GIVEN REQUEST
Copy out the records word for word, beginning with their first line and ending with the line that contains "Looking at the screenshot, I should click(x=78, y=151).", with both of those lines included.

INFORMATION SUPPLIED
-.-.-

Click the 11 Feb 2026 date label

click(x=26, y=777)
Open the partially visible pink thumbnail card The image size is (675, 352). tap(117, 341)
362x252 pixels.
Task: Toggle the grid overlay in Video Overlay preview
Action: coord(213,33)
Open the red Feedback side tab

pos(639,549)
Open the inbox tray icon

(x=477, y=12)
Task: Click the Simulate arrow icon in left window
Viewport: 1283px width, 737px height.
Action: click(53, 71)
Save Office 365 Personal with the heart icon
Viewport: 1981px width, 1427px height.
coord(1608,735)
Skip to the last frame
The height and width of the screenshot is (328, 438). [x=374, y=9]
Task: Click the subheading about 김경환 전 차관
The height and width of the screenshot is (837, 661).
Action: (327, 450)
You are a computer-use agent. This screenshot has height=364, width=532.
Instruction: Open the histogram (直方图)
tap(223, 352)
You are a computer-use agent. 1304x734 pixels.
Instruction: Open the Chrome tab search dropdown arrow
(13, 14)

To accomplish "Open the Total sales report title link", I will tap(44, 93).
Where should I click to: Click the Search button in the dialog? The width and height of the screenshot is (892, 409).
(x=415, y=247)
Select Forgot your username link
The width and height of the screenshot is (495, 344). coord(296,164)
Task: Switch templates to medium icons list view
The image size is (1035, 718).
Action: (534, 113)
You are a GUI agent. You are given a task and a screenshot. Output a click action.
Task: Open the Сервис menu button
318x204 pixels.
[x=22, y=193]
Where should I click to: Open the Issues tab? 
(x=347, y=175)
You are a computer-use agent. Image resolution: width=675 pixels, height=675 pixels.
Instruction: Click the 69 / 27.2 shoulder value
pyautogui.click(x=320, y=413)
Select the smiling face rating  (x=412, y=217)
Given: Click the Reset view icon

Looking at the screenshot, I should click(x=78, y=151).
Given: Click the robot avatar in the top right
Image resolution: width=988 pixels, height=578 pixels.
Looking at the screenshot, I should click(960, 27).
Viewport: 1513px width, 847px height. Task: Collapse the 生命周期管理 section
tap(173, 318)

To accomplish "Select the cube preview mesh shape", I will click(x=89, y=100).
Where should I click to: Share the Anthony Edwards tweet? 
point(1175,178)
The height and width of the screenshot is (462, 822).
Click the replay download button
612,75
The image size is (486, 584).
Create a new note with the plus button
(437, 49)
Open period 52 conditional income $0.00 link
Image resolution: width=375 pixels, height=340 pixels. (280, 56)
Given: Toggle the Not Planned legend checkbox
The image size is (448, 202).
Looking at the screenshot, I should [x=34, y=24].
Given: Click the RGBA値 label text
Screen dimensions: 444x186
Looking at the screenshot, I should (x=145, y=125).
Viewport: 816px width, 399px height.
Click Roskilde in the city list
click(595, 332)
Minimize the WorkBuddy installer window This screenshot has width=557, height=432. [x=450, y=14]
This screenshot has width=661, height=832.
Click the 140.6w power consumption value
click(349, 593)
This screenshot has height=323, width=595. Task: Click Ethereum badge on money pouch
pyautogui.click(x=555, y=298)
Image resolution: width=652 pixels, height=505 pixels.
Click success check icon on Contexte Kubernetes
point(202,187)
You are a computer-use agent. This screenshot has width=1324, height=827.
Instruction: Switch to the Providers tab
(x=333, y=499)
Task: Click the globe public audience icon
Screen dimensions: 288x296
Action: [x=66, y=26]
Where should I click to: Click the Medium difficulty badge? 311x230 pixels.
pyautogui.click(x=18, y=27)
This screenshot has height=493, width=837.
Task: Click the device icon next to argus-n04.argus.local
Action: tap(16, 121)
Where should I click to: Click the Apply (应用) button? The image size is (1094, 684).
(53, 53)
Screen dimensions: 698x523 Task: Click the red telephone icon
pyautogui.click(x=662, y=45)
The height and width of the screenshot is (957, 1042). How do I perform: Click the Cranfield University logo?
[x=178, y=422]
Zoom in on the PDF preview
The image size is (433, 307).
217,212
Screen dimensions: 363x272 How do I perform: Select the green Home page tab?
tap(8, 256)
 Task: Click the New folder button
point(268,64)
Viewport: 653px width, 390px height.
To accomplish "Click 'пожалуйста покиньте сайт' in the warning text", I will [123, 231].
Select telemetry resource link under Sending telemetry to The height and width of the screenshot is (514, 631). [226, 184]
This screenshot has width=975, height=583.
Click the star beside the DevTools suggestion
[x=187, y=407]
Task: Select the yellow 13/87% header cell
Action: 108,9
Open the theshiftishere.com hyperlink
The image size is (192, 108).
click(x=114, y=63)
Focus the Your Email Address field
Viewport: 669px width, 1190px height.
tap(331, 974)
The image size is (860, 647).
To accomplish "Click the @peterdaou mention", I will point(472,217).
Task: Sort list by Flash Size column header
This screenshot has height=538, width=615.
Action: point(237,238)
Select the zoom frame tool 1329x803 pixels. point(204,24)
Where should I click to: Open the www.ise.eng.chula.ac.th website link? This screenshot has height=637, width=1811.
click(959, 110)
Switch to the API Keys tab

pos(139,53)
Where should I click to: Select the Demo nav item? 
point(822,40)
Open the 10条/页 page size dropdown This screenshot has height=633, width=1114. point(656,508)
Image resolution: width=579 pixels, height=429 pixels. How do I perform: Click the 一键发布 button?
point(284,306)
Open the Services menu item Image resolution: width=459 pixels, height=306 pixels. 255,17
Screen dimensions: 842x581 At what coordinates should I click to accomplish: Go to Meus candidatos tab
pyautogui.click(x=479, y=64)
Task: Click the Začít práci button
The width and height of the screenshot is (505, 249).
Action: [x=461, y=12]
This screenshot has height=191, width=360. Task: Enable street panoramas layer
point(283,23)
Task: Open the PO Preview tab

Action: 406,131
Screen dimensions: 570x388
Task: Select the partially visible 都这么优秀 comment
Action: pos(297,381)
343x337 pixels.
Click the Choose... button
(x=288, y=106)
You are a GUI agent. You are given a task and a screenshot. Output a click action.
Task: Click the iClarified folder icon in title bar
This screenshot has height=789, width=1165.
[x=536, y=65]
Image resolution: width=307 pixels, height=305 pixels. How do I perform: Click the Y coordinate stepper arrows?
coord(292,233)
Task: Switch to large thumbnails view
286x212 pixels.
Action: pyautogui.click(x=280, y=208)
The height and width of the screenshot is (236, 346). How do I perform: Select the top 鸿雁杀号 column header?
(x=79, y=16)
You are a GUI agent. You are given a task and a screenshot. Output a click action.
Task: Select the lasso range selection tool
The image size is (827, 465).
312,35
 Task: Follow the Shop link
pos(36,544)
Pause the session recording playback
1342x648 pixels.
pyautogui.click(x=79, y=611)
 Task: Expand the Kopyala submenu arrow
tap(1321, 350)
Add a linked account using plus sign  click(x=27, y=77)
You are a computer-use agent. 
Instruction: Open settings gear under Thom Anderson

-.-.-

WORKED SOLUTION
Click the 11 Feb 2026 date label

click(x=26, y=777)
Open the partially visible pink thumbnail card The image size is (675, 352). tap(117, 341)
362x252 pixels.
Task: Toggle the grid overlay in Video Overlay preview
Action: coord(213,33)
Open the red Feedback side tab

pos(639,549)
Open the inbox tray icon

(x=477, y=12)
Task: Click the Simulate arrow icon in left window
Viewport: 1283px width, 737px height.
Action: click(53, 71)
Save Office 365 Personal with the heart icon
Viewport: 1981px width, 1427px height.
coord(1608,735)
Skip to the last frame
The height and width of the screenshot is (328, 438). [x=374, y=9]
Task: Click the subheading about 김경환 전 차관
The height and width of the screenshot is (837, 661).
Action: (327, 450)
You are a computer-use agent. This screenshot has height=364, width=532.
Instruction: Open the histogram (直方图)
tap(223, 352)
You are a computer-use agent. 1304x734 pixels.
Instruction: Open the Chrome tab search dropdown arrow
(13, 14)

To accomplish "Open the Total sales report title link", I will tap(44, 93).
Where should I click to: Click the Search button in the dialog? The width and height of the screenshot is (892, 409).
(x=415, y=247)
Select Forgot your username link
The width and height of the screenshot is (495, 344). coord(296,164)
Task: Switch templates to medium icons list view
The image size is (1035, 718).
Action: (534, 113)
You are a GUI agent. You are given a task and a screenshot. Output a click action.
Task: Open the Сервис menu button
318x204 pixels.
[x=22, y=193]
Where should I click to: Open the Issues tab? 
(x=347, y=175)
You are a computer-use agent. Image resolution: width=675 pixels, height=675 pixels.
Instruction: Click the 69 / 27.2 shoulder value
pyautogui.click(x=320, y=413)
Select the smiling face rating  (x=412, y=217)
Given: Click the Reset view icon

Looking at the screenshot, I should click(x=78, y=151).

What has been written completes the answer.